Las Vegas Sun

May 10, 2024

Polo Towers owners win suit

The Cloobeck family, which developed the Jockey Club on the Las Vegas Strip and owns the Polo Towers timeshare property across the street, was awarded $486,250 last week after a jury in Orange County, Calif., found the Jockey Club's management company violated a contract to not compete against Polo Towers.

The Cloobecks' Polo Resorts Inc. had sued Orange County, Calif.-based Tricom Management Inc. in Orange County Superior Court in March 2000.
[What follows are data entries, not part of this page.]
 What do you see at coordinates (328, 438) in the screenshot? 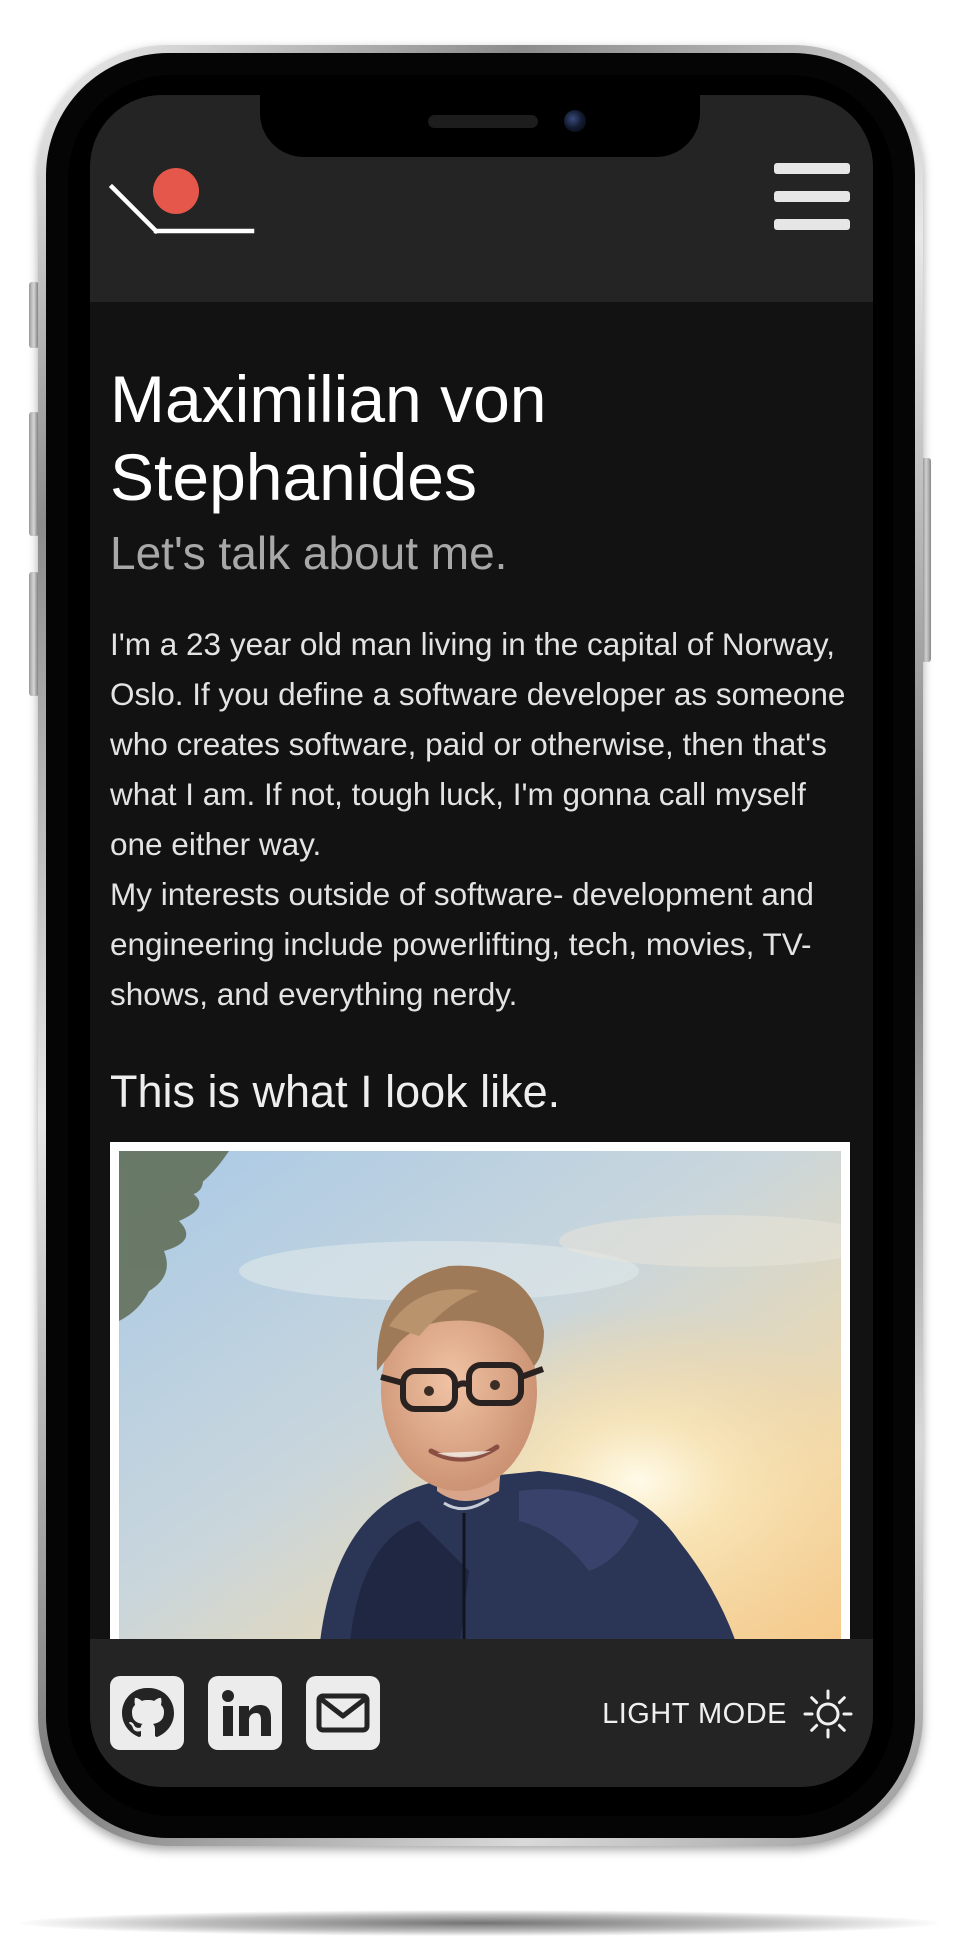
I see `page-title: Maximilian von Stephanides` at bounding box center [328, 438].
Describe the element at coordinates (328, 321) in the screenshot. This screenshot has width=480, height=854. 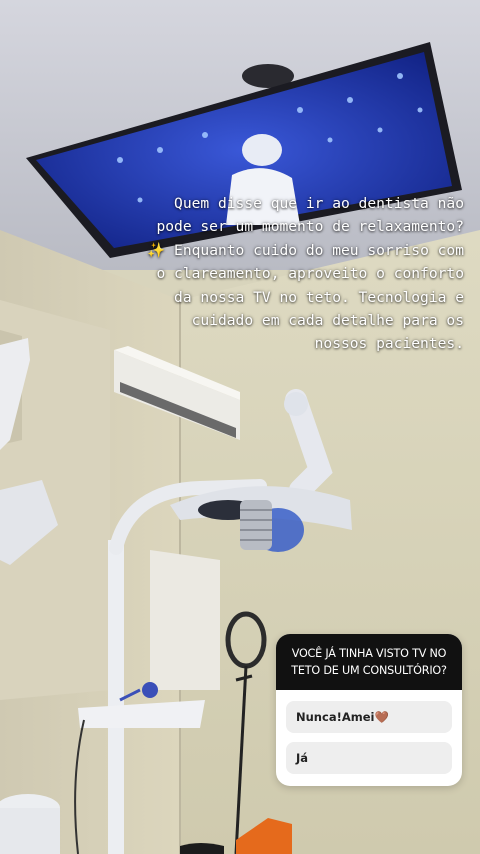
I see `caption-line-6: cuidado em cada detalhe para os` at that location.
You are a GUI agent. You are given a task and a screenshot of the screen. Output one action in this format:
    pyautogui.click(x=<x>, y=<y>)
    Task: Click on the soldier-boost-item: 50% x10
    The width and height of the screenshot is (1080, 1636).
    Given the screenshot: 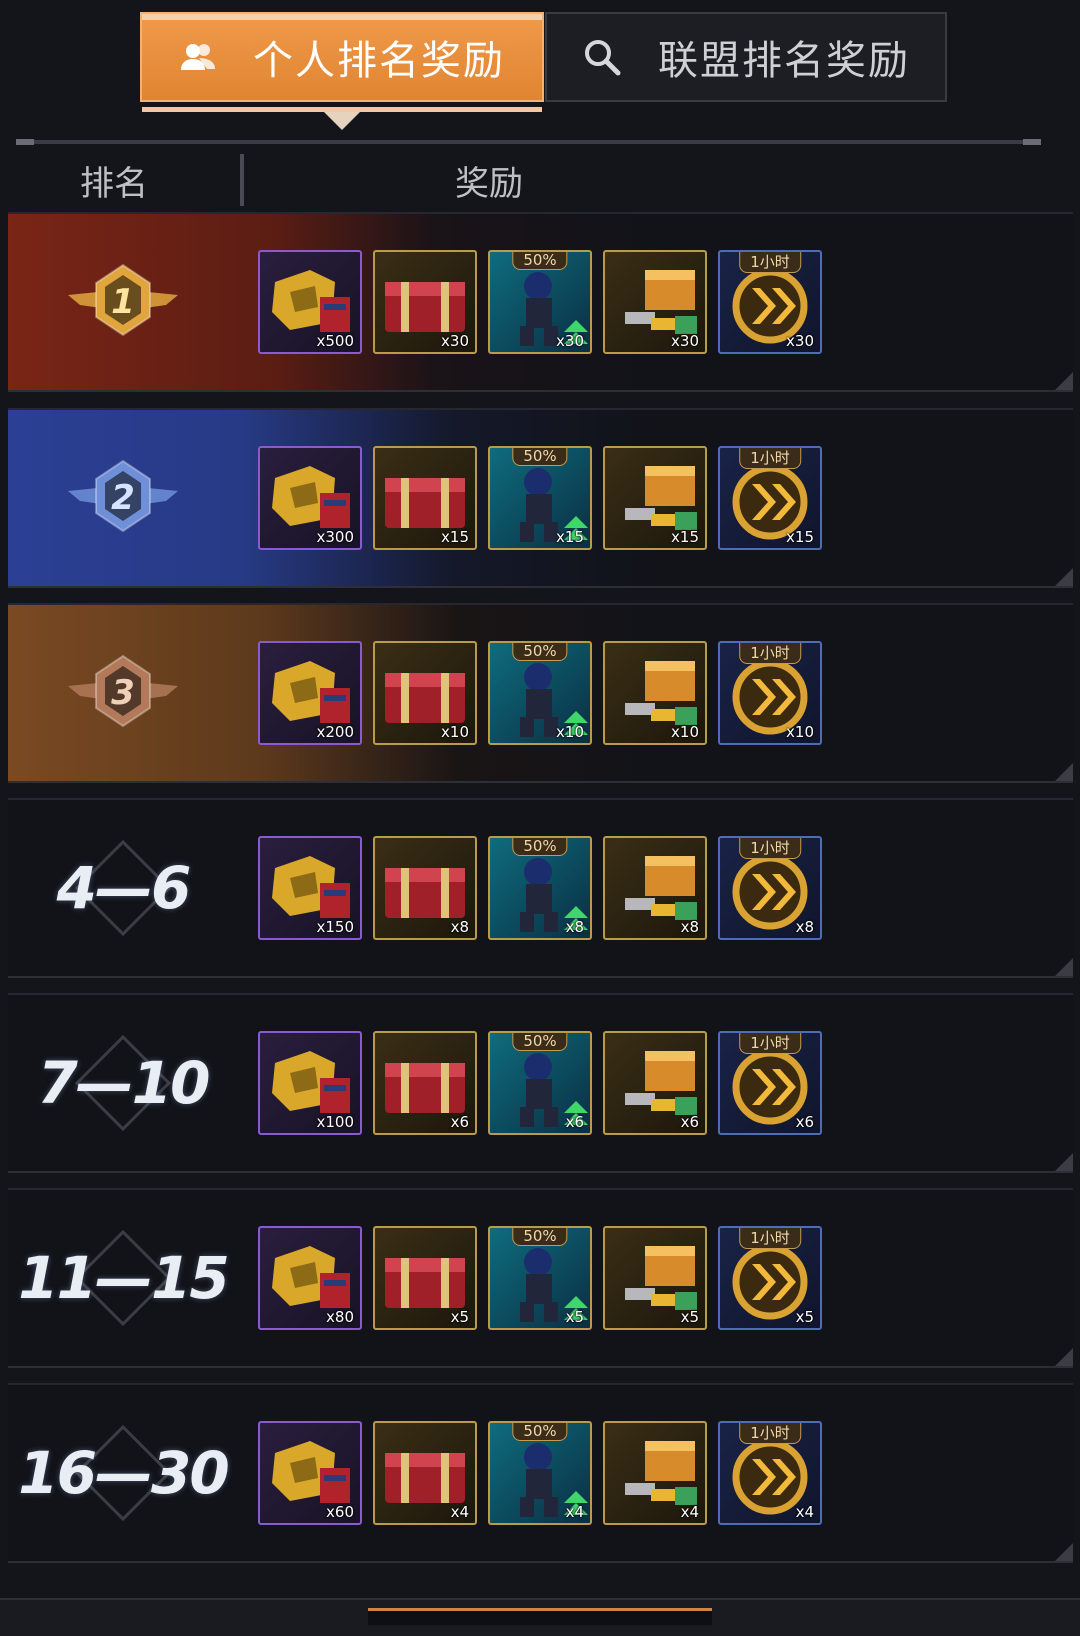 What is the action you would take?
    pyautogui.click(x=540, y=693)
    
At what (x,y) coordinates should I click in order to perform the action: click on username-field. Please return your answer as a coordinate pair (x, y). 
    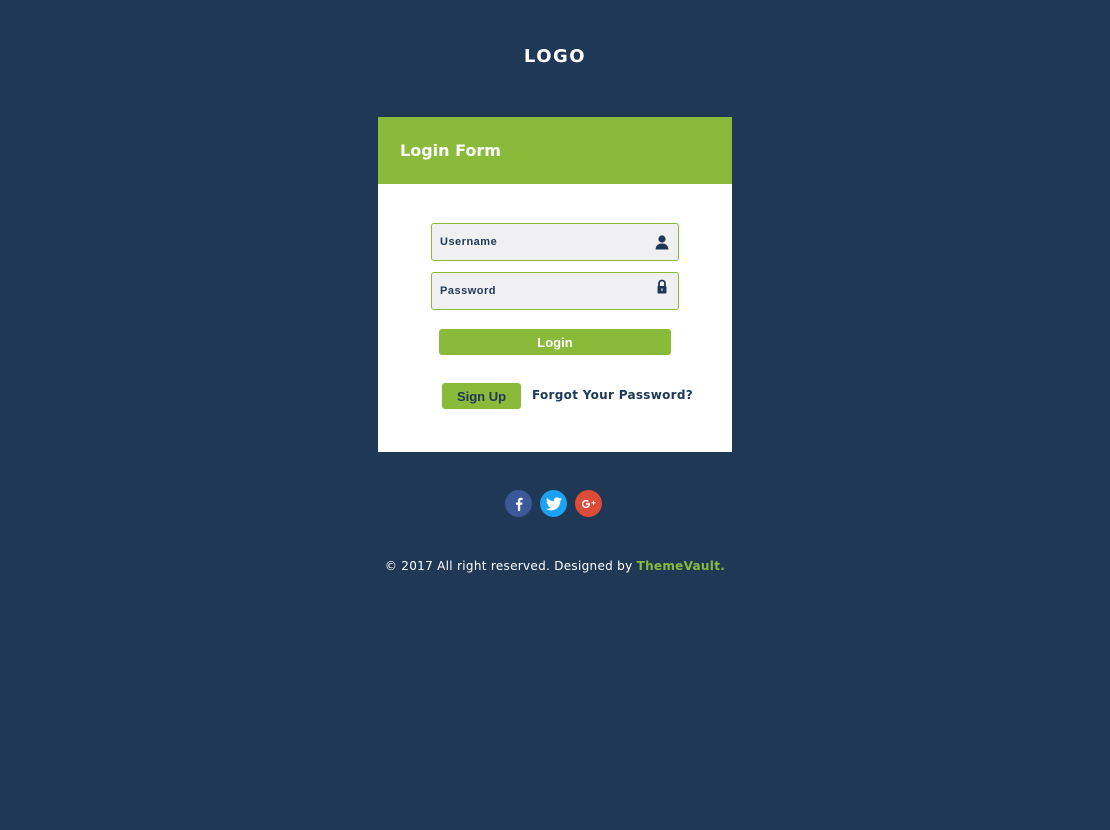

"Tricom had access to our Jockey Club customer lists for limited purposes including managing the club and performing timeshare (week) exchanges," said Richard Cloobeck, Polo Towers' general counsel. "But we alleged Tricom exceeded those purposes and used the lists to market rentals and resell timeshare properties, activities that require a brokers' license."

Separately, Polo Towers, which filed a defamation lawsuit in 1999 against an Orlando rival, Fairfield Communities Inc., quietly settled the case out of court in 2000.

Polo Towers had accused Fairfield of using false and misleading statements to scare customers and employees away and claiming that it is on the verge of acquiring Polo Towers.

Cloobeck, who said both companies reached a "professional, amicable understanding," said "it is (his) understanding that Fairfield agreed to conduct business in a professional manner in accordance with its own company policies."